[Data records]
● ● ● ● ●

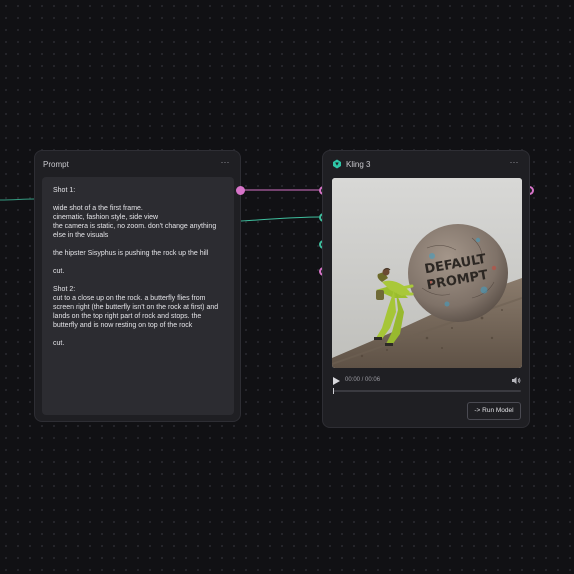 The height and width of the screenshot is (574, 574). I want to click on prompt-output-port, so click(240, 190).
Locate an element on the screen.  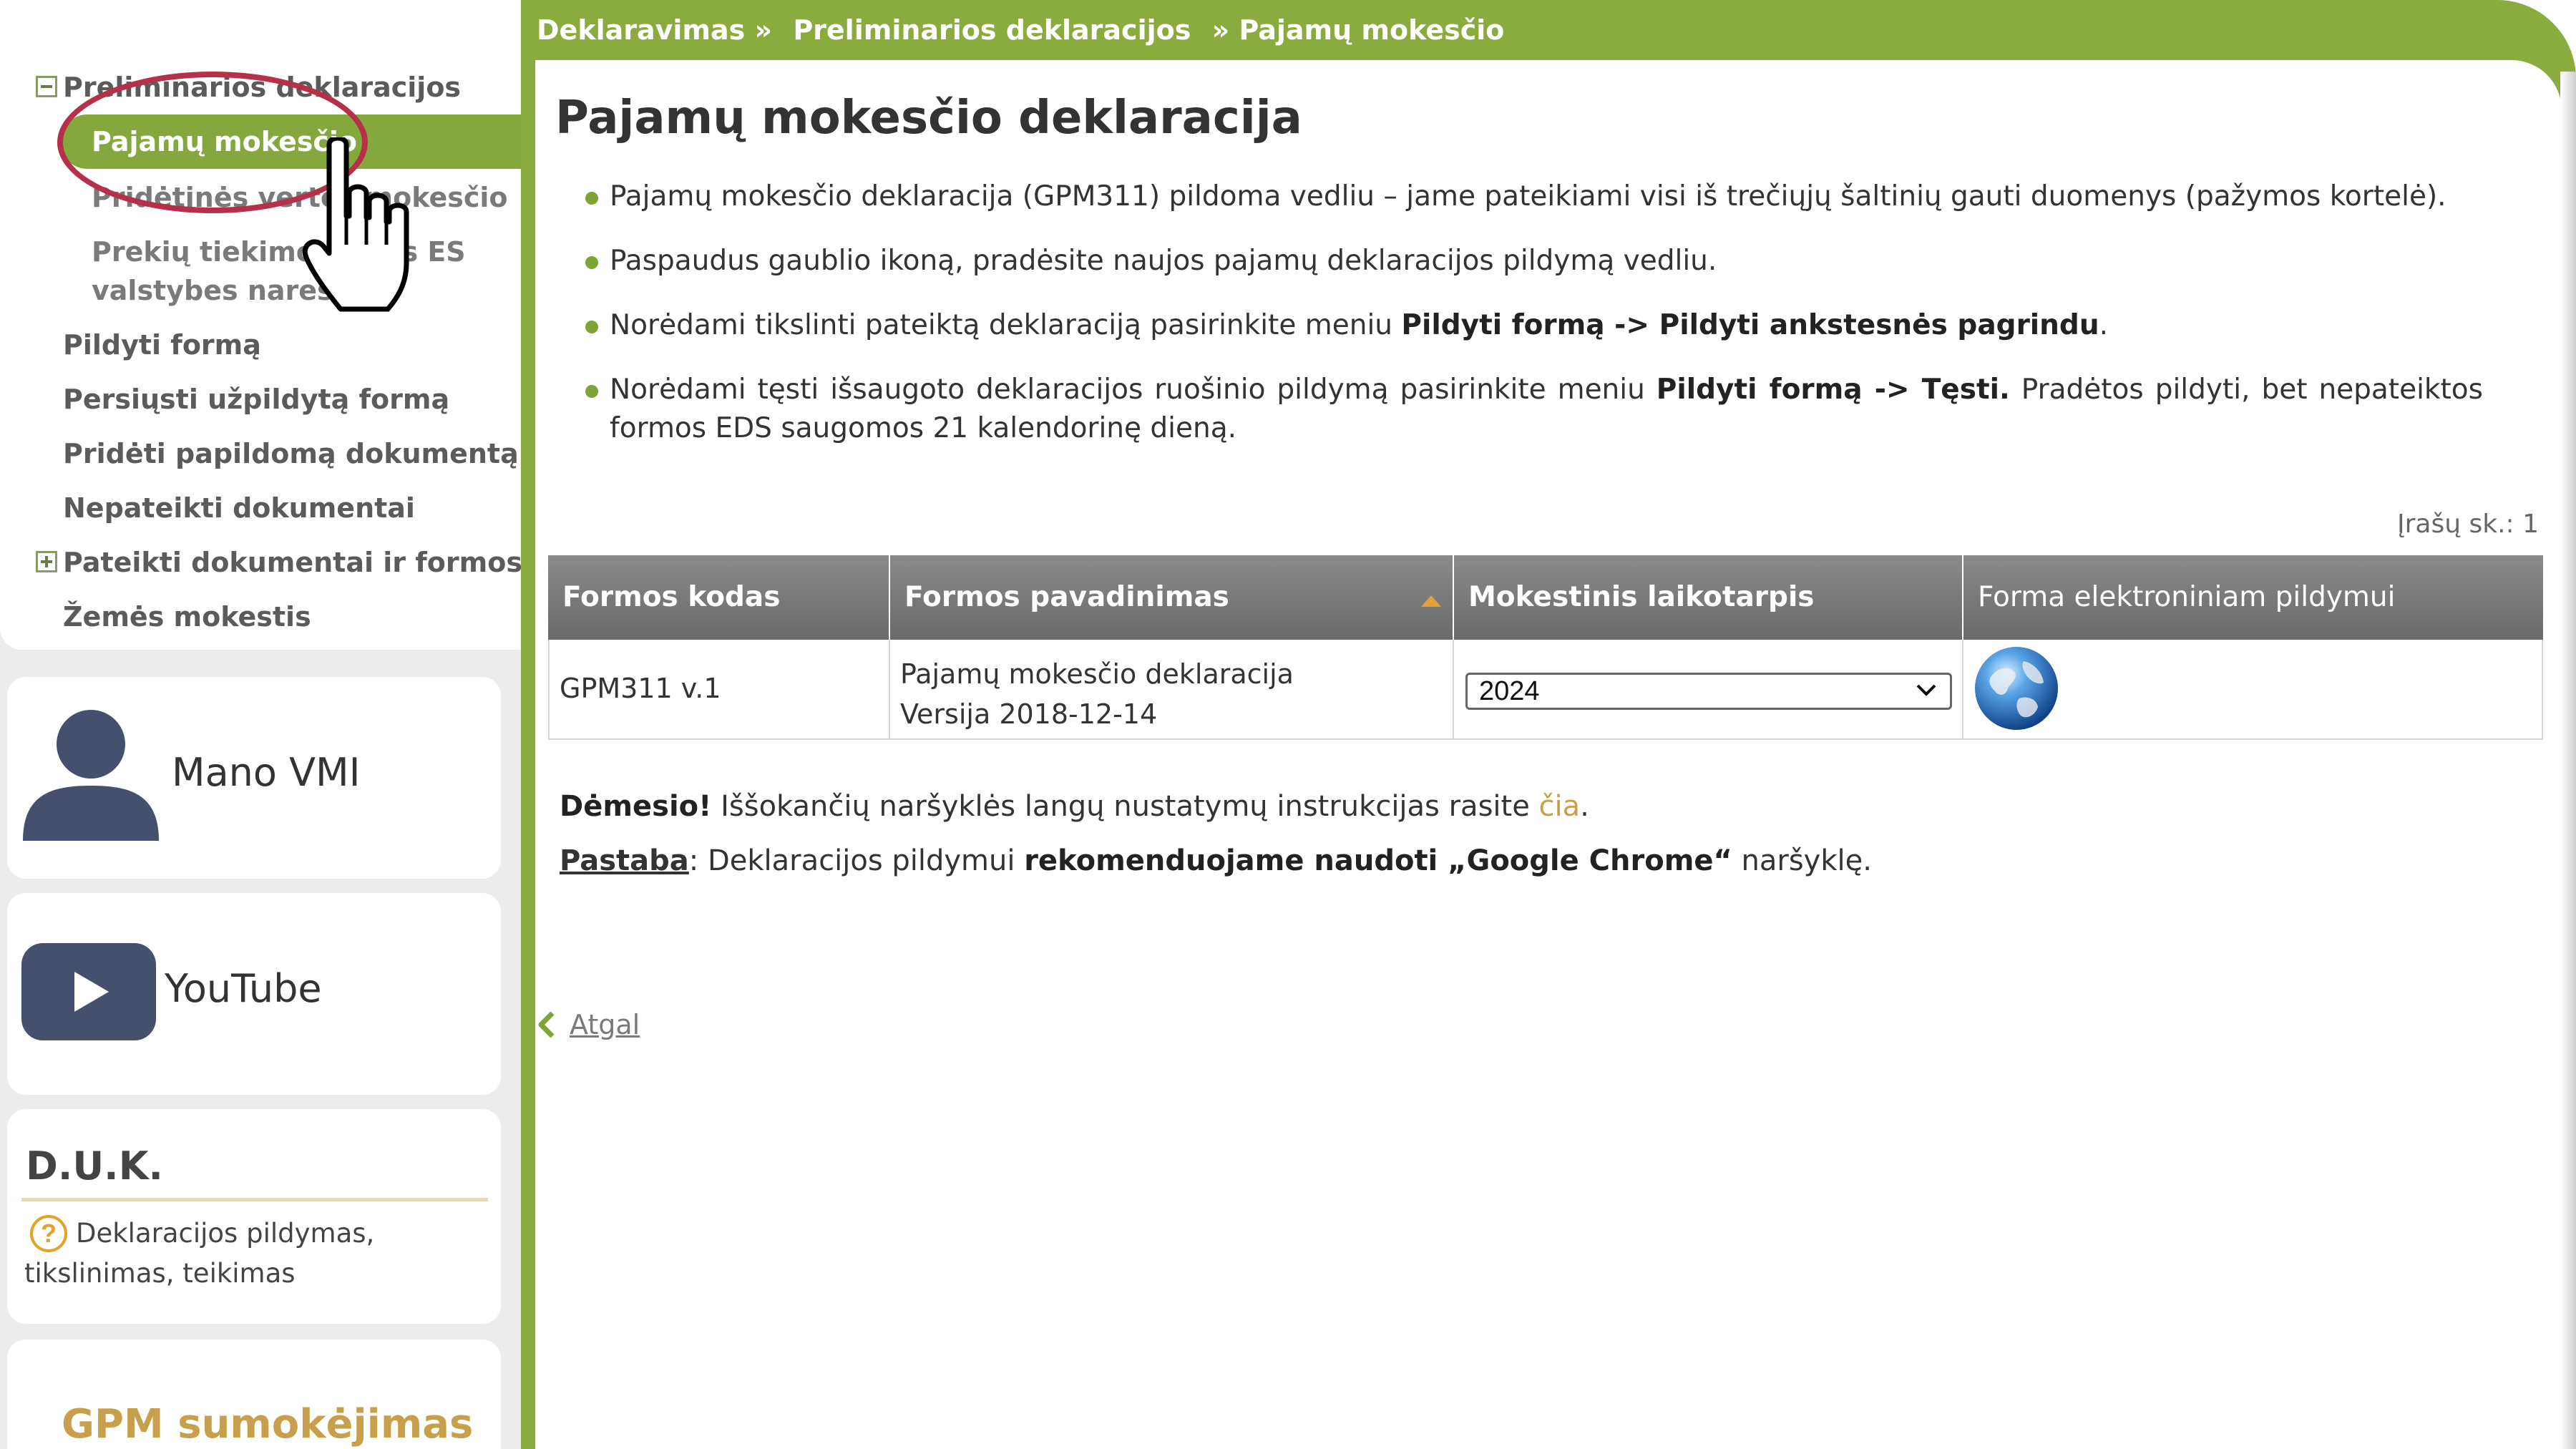
duk-title: D.U.K. is located at coordinates (95, 1166).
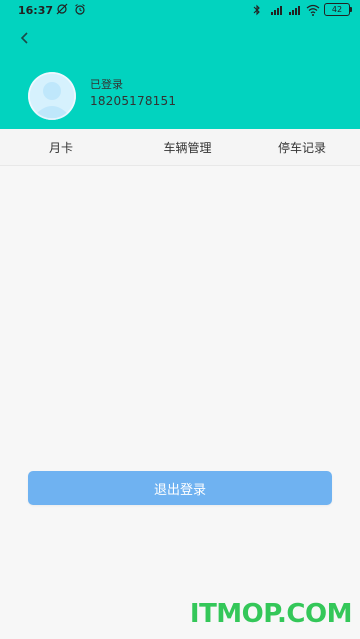 This screenshot has height=639, width=360. I want to click on bluetooth-icon, so click(258, 10).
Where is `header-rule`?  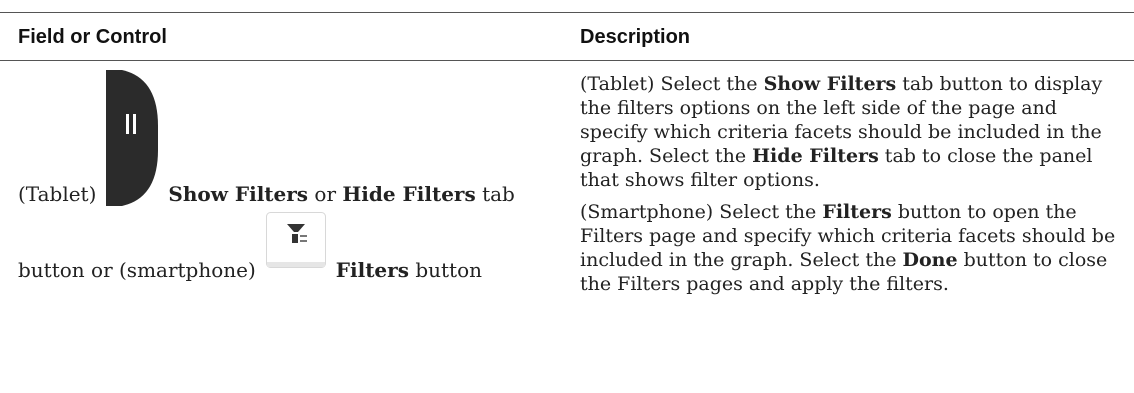
header-rule is located at coordinates (567, 60).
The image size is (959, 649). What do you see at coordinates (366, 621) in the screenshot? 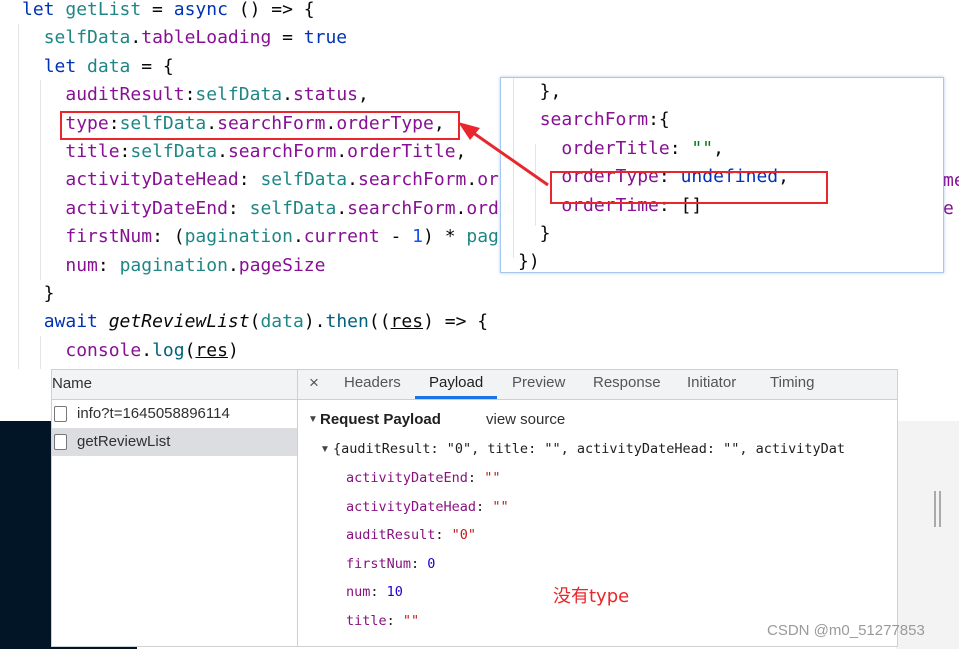
I see `property-key: title` at bounding box center [366, 621].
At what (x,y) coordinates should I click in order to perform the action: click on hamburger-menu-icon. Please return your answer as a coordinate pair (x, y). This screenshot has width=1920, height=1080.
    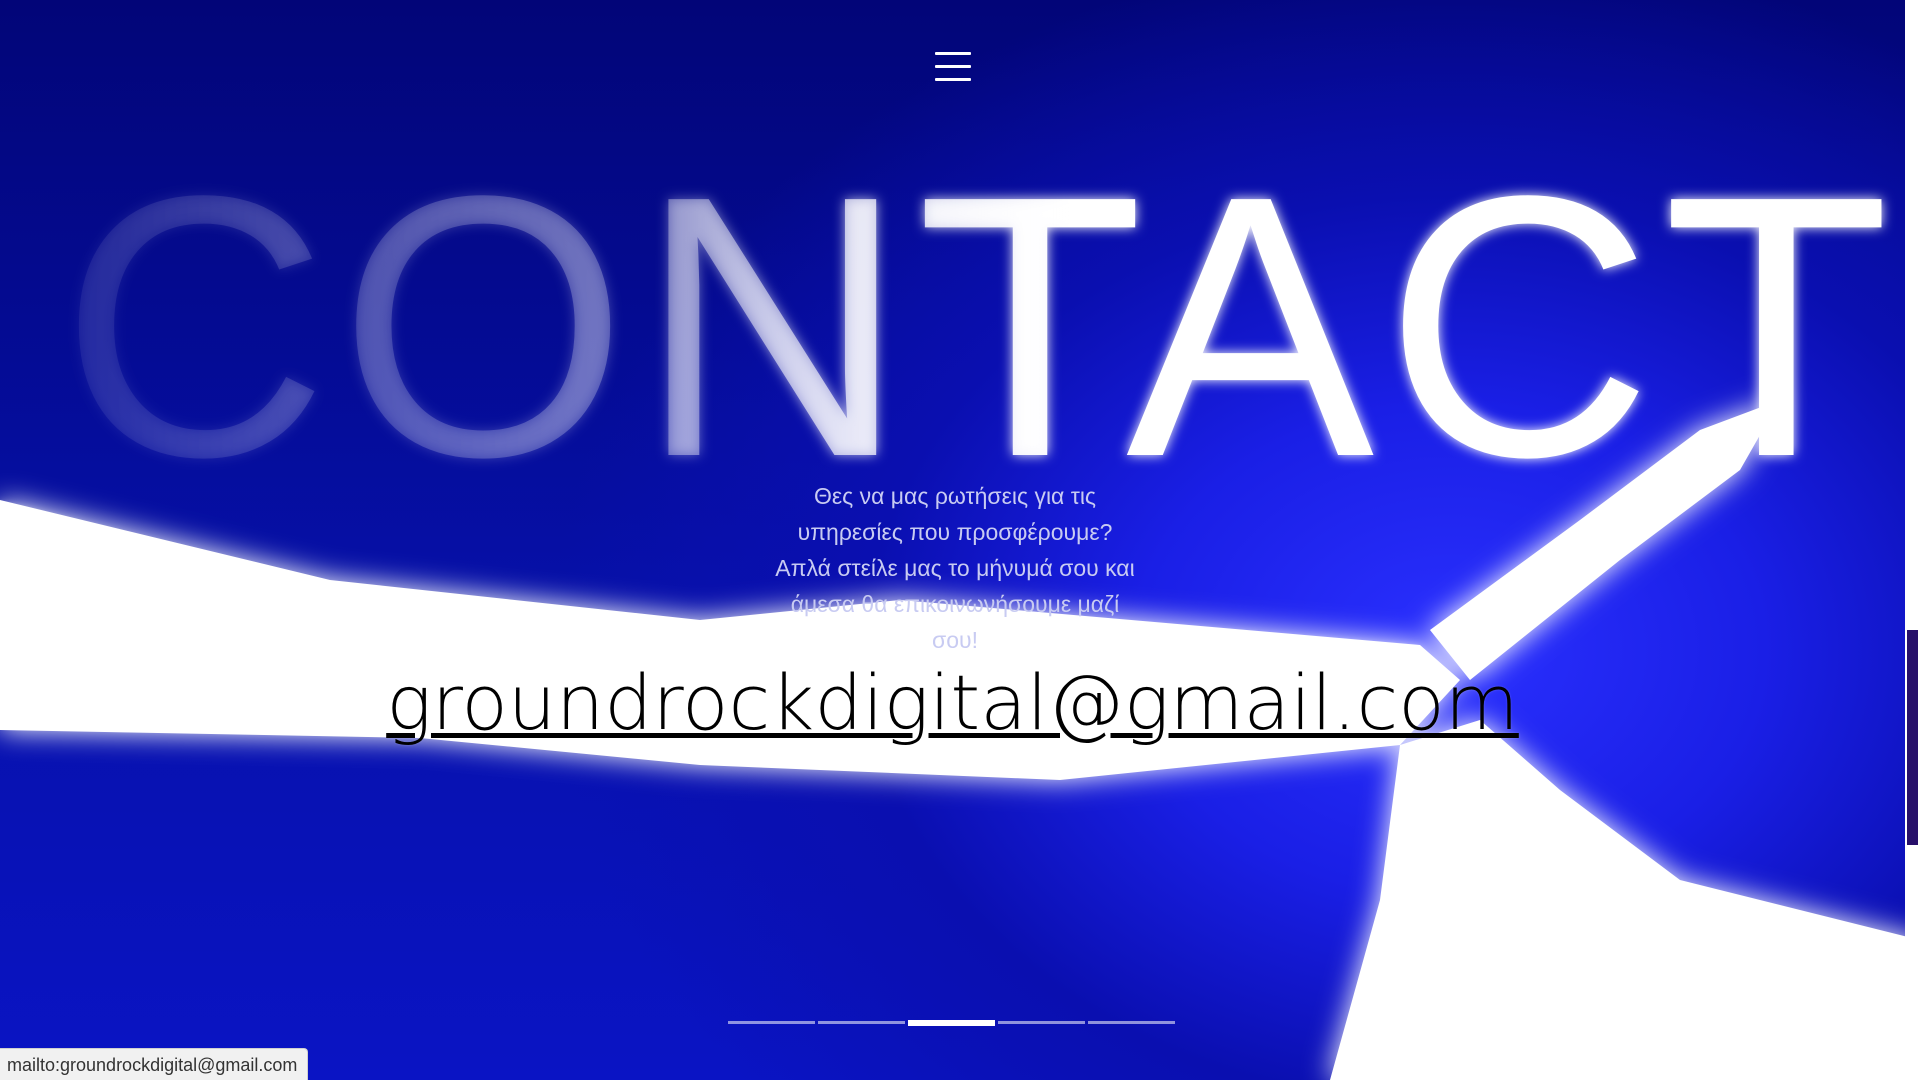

● ● ● ● ●

Exercise brief:
Give back the entire listing above word for word, leaving out the pictures.

Reply:
 The height and width of the screenshot is (574, 574). I want to click on prompt-output-port, so click(240, 190).
Locate an element on the screen.  
duk-title: D.U.K. is located at coordinates (95, 1166).
 This screenshot has height=639, width=360. I want to click on bluetooth-icon, so click(258, 10).
Where is `header-rule`?  
header-rule is located at coordinates (567, 60).
The image size is (959, 649). What do you see at coordinates (366, 621) in the screenshot? 
I see `property-key: title` at bounding box center [366, 621].
At what (x,y) coordinates should I click in order to perform the action: click on hamburger-menu-icon. Please return your answer as a coordinate pair (x, y). This screenshot has width=1920, height=1080.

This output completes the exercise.